Please output the entries below exactly as they are.

[Saved entries]
● ● ● ●

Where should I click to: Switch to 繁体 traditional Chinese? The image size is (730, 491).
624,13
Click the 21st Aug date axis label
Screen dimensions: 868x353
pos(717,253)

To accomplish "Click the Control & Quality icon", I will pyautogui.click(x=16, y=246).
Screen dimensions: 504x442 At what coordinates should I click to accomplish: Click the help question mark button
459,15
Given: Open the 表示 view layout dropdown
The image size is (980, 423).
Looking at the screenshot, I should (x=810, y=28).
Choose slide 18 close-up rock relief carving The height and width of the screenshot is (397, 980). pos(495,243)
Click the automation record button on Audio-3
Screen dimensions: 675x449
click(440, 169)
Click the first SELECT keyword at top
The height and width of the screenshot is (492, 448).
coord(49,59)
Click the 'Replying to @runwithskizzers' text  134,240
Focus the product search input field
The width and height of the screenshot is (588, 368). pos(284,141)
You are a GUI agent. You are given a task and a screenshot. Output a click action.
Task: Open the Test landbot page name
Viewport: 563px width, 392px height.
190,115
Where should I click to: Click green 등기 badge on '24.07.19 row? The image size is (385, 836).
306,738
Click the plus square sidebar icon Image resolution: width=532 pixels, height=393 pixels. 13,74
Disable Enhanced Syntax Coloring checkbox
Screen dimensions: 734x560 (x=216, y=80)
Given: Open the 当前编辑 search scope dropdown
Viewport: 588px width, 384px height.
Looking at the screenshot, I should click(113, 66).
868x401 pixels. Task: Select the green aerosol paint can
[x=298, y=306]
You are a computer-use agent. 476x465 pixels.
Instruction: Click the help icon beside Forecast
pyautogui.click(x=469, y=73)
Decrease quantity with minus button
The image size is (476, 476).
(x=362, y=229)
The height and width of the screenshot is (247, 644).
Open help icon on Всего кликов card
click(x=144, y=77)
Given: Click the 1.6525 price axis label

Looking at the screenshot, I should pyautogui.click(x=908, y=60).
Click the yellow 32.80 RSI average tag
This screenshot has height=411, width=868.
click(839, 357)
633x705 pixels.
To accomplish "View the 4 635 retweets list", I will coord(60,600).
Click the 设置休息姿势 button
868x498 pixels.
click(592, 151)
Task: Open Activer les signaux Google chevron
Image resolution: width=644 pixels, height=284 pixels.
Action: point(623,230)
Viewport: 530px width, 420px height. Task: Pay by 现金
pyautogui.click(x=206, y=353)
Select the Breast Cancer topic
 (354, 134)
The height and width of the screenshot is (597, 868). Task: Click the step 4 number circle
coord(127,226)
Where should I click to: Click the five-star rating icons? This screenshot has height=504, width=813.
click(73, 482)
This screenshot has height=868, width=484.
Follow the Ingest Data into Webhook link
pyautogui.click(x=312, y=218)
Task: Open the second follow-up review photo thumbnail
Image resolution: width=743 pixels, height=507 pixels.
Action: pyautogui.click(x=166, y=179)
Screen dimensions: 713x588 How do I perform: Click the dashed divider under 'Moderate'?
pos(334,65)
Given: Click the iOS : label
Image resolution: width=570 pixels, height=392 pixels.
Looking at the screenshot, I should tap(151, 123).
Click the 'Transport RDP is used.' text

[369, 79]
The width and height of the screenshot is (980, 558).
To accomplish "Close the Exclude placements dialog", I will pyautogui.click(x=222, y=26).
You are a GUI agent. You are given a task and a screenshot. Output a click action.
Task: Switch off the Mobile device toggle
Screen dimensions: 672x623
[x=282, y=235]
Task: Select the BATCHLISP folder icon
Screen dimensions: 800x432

● ● ● ●

Output of the exercise
Where should I click to: Switch to 繁体 traditional Chinese? The image size is (730, 491).
624,13
Click the 21st Aug date axis label
Screen dimensions: 868x353
pos(717,253)

To accomplish "Click the Control & Quality icon", I will pyautogui.click(x=16, y=246).
Screen dimensions: 504x442 At what coordinates should I click to accomplish: Click the help question mark button
459,15
Given: Open the 表示 view layout dropdown
The image size is (980, 423).
Looking at the screenshot, I should (x=810, y=28).
Choose slide 18 close-up rock relief carving The height and width of the screenshot is (397, 980). pos(495,243)
Click the automation record button on Audio-3
Screen dimensions: 675x449
click(440, 169)
Click the first SELECT keyword at top
The height and width of the screenshot is (492, 448).
coord(49,59)
Click the 'Replying to @runwithskizzers' text  134,240
Focus the product search input field
The width and height of the screenshot is (588, 368). pos(284,141)
You are a GUI agent. You are given a task and a screenshot. Output a click action.
Task: Open the Test landbot page name
Viewport: 563px width, 392px height.
190,115
Where should I click to: Click green 등기 badge on '24.07.19 row? The image size is (385, 836).
306,738
Click the plus square sidebar icon Image resolution: width=532 pixels, height=393 pixels. 13,74
Disable Enhanced Syntax Coloring checkbox
Screen dimensions: 734x560 (x=216, y=80)
Given: Open the 当前编辑 search scope dropdown
Viewport: 588px width, 384px height.
Looking at the screenshot, I should click(113, 66).
868x401 pixels. Task: Select the green aerosol paint can
[x=298, y=306]
You are a computer-use agent. 476x465 pixels.
Instruction: Click the help icon beside Forecast
pyautogui.click(x=469, y=73)
Decrease quantity with minus button
The image size is (476, 476).
(x=362, y=229)
The height and width of the screenshot is (247, 644).
Open help icon on Всего кликов card
click(x=144, y=77)
Given: Click the 1.6525 price axis label

Looking at the screenshot, I should pyautogui.click(x=908, y=60).
Click the yellow 32.80 RSI average tag
This screenshot has height=411, width=868.
click(839, 357)
633x705 pixels.
To accomplish "View the 4 635 retweets list", I will coord(60,600).
Click the 设置休息姿势 button
868x498 pixels.
click(592, 151)
Task: Open Activer les signaux Google chevron
Image resolution: width=644 pixels, height=284 pixels.
Action: point(623,230)
Viewport: 530px width, 420px height. Task: Pay by 现金
pyautogui.click(x=206, y=353)
Select the Breast Cancer topic
 (354, 134)
The height and width of the screenshot is (597, 868). Task: Click the step 4 number circle
coord(127,226)
Where should I click to: Click the five-star rating icons? This screenshot has height=504, width=813.
click(73, 482)
This screenshot has height=868, width=484.
Follow the Ingest Data into Webhook link
pyautogui.click(x=312, y=218)
Task: Open the second follow-up review photo thumbnail
Image resolution: width=743 pixels, height=507 pixels.
Action: pyautogui.click(x=166, y=179)
Screen dimensions: 713x588 How do I perform: Click the dashed divider under 'Moderate'?
pos(334,65)
Given: Click the iOS : label
Image resolution: width=570 pixels, height=392 pixels.
Looking at the screenshot, I should tap(151, 123).
Click the 'Transport RDP is used.' text

[369, 79]
The width and height of the screenshot is (980, 558).
To accomplish "Close the Exclude placements dialog", I will pyautogui.click(x=222, y=26).
You are a GUI agent. You are given a task and a screenshot. Output a click action.
Task: Switch off the Mobile device toggle
Screen dimensions: 672x623
[x=282, y=235]
Task: Select the BATCHLISP folder icon
Screen dimensions: 800x432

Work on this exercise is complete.